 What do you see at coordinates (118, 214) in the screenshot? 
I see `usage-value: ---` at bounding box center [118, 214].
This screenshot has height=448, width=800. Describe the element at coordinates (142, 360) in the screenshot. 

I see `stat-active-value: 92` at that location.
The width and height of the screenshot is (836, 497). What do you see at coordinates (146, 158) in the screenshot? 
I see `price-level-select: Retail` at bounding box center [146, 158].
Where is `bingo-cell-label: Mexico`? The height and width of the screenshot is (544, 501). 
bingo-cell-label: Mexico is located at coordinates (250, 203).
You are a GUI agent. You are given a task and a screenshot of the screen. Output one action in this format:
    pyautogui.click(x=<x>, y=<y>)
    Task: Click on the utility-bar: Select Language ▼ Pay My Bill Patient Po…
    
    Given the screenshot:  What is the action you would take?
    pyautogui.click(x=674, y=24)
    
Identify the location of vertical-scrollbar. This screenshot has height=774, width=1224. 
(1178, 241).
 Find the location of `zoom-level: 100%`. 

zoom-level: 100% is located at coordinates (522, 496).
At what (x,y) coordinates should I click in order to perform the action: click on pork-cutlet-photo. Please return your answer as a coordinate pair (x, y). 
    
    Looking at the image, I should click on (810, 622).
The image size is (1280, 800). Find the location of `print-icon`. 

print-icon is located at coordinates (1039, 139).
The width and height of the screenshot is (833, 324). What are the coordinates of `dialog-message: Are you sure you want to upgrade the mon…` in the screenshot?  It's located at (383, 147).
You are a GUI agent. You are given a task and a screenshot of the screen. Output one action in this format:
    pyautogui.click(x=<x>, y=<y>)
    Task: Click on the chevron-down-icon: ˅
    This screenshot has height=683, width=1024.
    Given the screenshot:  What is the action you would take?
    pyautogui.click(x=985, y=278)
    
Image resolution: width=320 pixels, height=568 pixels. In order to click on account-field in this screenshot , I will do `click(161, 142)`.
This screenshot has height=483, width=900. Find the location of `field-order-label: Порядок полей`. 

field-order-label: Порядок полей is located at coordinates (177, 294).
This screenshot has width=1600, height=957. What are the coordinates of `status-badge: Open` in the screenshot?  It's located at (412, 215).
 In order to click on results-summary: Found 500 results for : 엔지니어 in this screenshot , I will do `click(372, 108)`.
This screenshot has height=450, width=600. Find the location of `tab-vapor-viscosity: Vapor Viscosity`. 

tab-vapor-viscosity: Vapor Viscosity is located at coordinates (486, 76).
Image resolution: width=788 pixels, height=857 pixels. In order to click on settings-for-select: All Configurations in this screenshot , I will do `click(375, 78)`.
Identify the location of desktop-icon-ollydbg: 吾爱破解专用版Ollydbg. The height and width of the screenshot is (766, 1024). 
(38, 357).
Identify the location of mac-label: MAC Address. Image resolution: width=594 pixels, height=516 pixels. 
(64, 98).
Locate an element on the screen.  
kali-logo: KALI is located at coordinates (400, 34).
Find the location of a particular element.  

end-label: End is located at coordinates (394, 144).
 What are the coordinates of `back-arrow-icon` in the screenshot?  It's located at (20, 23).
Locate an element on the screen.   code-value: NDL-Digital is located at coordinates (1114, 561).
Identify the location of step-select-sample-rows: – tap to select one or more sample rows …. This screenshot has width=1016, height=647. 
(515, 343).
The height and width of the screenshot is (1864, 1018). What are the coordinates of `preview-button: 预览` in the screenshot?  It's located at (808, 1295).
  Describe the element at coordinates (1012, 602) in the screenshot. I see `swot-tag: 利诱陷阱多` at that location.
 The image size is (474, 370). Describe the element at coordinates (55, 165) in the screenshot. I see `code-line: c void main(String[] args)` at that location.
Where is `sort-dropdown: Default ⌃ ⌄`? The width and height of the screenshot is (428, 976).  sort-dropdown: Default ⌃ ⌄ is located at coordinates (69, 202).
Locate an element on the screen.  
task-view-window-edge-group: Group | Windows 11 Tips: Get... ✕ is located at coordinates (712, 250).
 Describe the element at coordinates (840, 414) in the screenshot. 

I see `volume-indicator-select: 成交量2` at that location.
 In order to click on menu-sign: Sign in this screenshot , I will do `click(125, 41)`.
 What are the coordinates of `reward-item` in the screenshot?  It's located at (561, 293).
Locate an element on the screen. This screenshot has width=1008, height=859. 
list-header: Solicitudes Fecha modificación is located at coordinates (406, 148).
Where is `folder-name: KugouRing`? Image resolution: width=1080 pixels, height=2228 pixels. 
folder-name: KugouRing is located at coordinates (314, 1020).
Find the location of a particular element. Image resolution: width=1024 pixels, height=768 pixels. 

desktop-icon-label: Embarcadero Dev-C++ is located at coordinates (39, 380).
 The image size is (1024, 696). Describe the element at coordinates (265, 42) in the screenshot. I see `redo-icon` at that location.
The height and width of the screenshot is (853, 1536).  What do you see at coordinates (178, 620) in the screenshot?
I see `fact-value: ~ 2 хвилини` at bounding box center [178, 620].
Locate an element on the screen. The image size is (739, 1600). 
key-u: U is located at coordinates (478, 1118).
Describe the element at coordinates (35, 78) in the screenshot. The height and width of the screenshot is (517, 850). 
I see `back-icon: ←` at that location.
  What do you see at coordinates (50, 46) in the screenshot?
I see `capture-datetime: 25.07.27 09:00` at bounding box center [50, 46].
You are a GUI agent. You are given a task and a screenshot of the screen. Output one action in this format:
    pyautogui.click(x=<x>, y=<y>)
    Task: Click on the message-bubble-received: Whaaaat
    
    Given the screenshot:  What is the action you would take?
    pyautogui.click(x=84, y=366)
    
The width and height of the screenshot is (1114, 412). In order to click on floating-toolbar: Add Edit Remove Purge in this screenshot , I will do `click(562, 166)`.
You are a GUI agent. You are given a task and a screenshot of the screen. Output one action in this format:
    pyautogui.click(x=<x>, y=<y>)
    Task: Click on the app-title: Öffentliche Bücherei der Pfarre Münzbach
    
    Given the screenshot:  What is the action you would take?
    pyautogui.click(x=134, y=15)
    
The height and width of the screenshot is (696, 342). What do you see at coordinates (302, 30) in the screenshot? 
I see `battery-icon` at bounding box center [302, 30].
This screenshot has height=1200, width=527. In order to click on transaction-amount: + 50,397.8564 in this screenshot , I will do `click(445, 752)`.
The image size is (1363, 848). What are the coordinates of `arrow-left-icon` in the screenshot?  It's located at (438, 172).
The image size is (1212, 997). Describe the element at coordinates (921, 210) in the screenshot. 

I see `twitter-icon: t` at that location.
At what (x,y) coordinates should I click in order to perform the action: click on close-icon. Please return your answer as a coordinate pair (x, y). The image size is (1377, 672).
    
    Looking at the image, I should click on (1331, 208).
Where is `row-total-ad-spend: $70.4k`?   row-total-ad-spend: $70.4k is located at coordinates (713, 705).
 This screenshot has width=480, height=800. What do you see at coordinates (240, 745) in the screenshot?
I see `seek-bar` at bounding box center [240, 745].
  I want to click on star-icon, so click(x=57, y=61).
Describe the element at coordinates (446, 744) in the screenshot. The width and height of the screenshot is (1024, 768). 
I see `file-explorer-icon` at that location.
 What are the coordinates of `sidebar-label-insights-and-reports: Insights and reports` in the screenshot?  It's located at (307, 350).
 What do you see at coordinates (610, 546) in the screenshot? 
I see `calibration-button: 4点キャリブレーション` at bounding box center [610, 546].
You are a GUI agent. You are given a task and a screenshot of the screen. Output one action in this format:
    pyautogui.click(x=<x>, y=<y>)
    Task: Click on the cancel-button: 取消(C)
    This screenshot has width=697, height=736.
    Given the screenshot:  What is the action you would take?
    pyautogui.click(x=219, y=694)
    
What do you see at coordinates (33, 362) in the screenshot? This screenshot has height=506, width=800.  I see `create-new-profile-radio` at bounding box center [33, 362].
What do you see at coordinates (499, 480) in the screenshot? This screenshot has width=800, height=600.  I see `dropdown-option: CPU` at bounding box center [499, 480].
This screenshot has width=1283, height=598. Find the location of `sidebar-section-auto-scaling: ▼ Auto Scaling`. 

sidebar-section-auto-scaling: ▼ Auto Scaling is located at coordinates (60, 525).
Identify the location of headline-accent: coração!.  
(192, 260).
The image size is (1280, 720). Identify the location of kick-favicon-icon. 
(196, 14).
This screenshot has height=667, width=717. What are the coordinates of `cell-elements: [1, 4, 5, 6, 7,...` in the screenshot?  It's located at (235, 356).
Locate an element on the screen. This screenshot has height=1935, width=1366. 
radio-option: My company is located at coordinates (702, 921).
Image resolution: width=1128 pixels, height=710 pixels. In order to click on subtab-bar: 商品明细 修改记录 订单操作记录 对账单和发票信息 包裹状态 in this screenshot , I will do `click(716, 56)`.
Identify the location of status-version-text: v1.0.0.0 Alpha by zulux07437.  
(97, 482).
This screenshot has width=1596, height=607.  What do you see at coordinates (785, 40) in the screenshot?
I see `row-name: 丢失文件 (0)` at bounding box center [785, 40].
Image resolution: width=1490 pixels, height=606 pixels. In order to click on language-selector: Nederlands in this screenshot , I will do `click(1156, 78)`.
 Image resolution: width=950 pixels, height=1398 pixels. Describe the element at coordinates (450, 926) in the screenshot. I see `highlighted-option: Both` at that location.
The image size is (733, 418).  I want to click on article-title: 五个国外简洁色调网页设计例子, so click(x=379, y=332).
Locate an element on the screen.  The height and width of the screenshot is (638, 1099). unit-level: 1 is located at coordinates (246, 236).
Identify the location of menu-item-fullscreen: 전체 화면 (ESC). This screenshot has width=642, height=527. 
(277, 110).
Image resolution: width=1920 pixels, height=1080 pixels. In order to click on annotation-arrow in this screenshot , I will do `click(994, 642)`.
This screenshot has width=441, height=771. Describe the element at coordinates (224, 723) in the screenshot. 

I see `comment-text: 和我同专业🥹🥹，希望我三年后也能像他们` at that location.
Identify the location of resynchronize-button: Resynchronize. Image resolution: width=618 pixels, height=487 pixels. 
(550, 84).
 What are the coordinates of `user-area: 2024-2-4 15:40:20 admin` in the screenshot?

════

取り組む課題 –
「The width and height of the screenshot is (833, 324).」を含む行から「pyautogui.click(x=985, y=278)」を含む行までを、「chevron-down-icon」を「chevron-up-icon」に置き換えて書き直してください。ほかの部分は変えないでください。

演習の解答 –
The width and height of the screenshot is (833, 324). What are the coordinates of `dialog-message: Are you sure you want to upgrade the mon…` in the screenshot?  It's located at (383, 147).
You are a GUI agent. You are given a task and a screenshot of the screen. Output one action in this format:
    pyautogui.click(x=<x>, y=<y>)
    Task: Click on the chevron-up-icon: ˅
    This screenshot has height=683, width=1024.
    Given the screenshot:  What is the action you would take?
    pyautogui.click(x=985, y=278)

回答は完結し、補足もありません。